→ EXERCISE OBJECTIVE
With the pictures removed, retype the lines from the one holding "Task: Select the" through the end of the records, exactly as written.

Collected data
Content starts

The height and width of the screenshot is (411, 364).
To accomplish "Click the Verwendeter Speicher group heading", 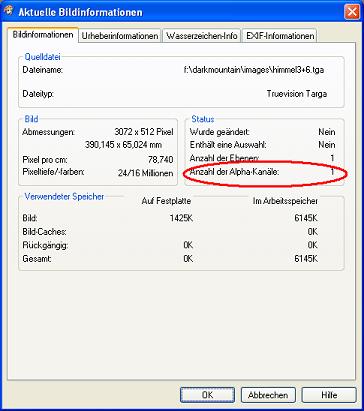I will 64,197.
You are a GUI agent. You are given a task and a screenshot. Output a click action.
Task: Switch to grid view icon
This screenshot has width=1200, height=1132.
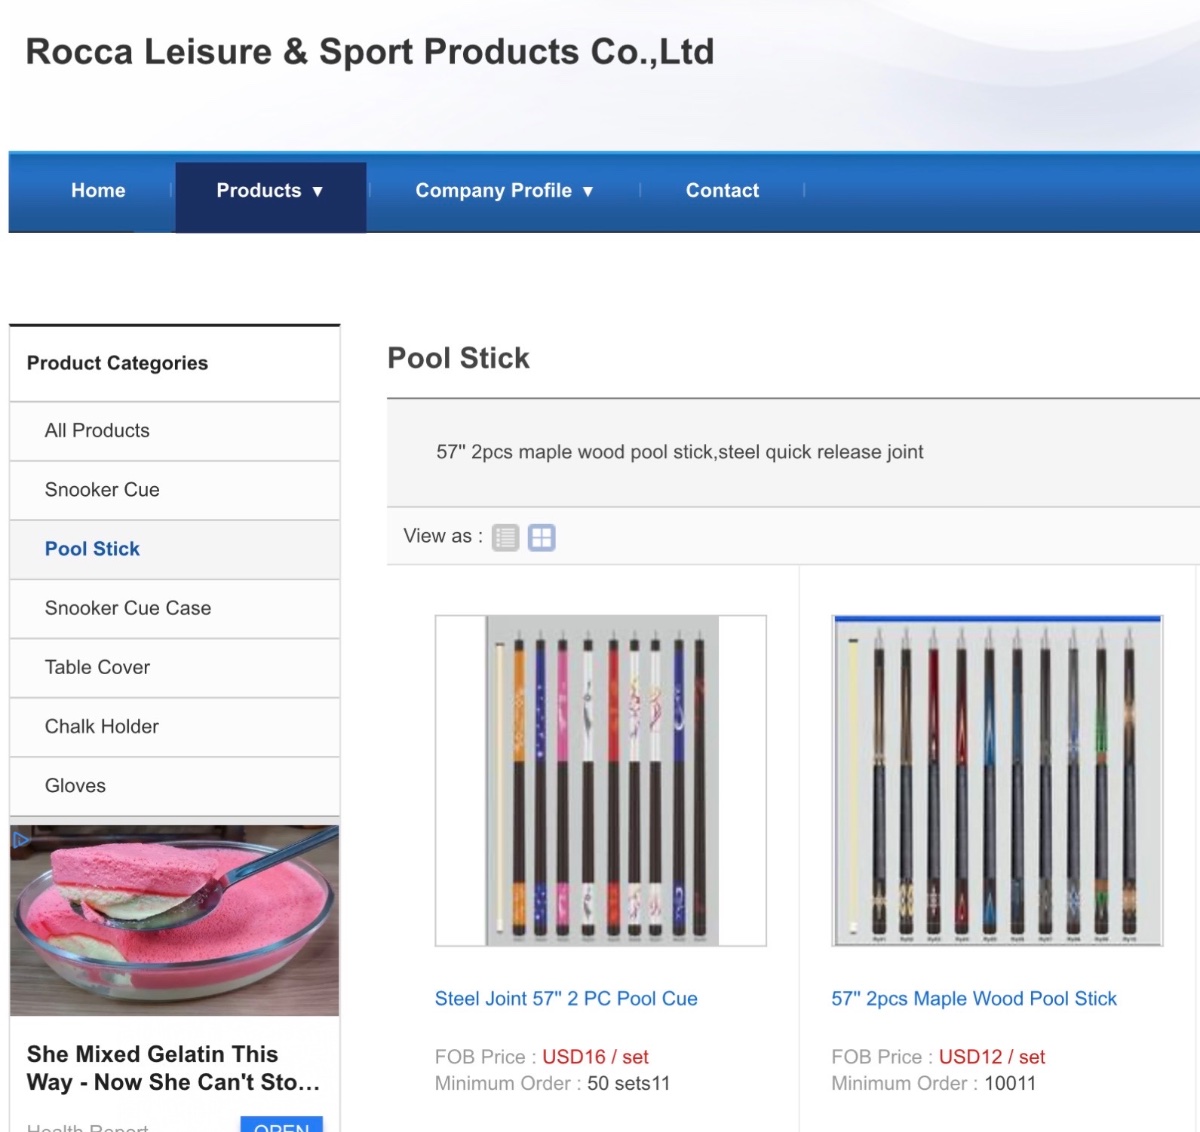(541, 538)
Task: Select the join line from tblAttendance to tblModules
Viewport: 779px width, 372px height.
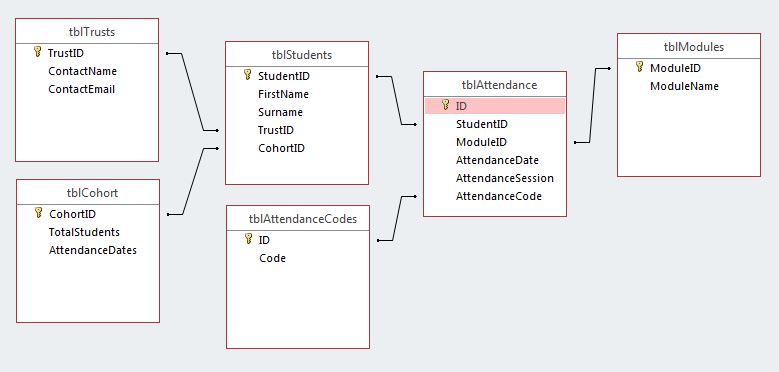Action: pos(592,105)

Content ends

→ TASK RESULT
Task: Select the join line from tblAttendance to tblModules
Viewport: 779px width, 372px height.
Action: pos(592,105)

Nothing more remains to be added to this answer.